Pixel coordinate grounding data
===============

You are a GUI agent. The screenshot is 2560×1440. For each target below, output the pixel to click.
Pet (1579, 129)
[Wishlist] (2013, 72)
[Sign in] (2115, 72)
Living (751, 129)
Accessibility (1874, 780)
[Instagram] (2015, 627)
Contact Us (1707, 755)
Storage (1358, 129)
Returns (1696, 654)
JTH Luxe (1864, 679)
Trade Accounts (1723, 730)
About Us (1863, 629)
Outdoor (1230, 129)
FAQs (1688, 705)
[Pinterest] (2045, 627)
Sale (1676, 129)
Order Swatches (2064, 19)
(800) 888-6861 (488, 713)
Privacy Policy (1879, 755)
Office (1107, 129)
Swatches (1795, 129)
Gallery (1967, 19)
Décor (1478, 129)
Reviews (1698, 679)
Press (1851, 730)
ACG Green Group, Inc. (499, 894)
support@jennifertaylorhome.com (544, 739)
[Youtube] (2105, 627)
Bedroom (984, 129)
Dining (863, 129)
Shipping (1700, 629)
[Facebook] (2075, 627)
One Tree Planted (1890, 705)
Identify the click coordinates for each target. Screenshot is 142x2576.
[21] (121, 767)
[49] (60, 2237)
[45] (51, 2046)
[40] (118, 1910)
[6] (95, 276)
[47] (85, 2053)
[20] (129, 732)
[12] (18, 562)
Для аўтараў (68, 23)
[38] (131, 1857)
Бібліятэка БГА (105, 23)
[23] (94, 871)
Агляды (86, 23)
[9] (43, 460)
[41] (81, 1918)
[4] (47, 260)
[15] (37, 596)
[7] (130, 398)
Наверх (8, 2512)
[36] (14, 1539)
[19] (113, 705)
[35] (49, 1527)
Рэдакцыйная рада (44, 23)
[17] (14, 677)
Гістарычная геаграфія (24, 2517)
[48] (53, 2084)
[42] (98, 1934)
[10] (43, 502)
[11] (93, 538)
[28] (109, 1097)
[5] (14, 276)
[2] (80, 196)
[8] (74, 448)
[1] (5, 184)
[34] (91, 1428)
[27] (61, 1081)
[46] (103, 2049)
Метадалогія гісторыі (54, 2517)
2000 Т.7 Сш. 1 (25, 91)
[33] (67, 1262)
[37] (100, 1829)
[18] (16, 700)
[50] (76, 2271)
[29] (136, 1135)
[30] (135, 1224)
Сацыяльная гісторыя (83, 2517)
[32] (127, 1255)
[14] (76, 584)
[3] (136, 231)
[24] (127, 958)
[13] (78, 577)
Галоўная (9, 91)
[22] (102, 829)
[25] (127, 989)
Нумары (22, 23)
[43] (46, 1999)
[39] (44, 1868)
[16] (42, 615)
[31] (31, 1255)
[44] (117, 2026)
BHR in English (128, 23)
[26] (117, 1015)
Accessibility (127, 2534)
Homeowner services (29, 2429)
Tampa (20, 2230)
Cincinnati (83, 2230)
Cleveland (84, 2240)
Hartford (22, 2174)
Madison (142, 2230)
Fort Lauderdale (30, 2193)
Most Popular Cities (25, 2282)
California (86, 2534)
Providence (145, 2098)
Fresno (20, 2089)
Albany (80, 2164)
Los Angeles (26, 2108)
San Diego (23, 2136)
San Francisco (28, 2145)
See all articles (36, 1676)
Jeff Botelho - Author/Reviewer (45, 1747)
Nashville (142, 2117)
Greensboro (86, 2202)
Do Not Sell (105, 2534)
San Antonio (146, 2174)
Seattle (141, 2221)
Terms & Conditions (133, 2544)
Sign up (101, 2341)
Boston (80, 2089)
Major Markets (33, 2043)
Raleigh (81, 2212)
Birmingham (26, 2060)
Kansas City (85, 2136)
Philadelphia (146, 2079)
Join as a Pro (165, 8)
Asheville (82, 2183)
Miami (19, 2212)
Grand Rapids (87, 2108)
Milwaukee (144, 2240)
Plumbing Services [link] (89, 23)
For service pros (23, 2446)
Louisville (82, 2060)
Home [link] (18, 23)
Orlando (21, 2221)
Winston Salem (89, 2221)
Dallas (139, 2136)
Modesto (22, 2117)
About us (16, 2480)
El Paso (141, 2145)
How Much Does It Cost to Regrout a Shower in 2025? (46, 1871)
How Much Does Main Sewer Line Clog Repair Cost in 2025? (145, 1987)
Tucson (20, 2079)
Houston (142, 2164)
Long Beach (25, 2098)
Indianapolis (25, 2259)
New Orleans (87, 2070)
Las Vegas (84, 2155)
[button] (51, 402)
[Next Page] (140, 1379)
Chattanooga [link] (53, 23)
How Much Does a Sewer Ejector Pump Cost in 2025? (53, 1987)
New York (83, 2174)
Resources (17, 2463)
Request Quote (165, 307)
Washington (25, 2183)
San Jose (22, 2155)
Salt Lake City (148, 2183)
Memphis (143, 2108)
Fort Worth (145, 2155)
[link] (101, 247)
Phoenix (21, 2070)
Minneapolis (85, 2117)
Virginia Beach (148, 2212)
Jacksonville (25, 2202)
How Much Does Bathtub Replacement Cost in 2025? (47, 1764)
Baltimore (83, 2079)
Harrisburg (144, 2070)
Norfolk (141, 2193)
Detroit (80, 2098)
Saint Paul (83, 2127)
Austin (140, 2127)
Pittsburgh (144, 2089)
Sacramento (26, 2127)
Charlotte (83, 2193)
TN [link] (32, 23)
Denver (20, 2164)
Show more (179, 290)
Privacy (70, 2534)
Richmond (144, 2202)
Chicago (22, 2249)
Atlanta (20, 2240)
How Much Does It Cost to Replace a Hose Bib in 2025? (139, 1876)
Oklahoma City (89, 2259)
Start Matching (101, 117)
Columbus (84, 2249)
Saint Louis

===============

TASK BRIEF
From the entries above, extract every line where the word "link" appears.

TASK SOLUTION
Plumbing Services [link] (89, 23)
Home [link] (18, 23)
Chattanooga [link] (53, 23)
[link] (101, 247)
TN [link] (32, 23)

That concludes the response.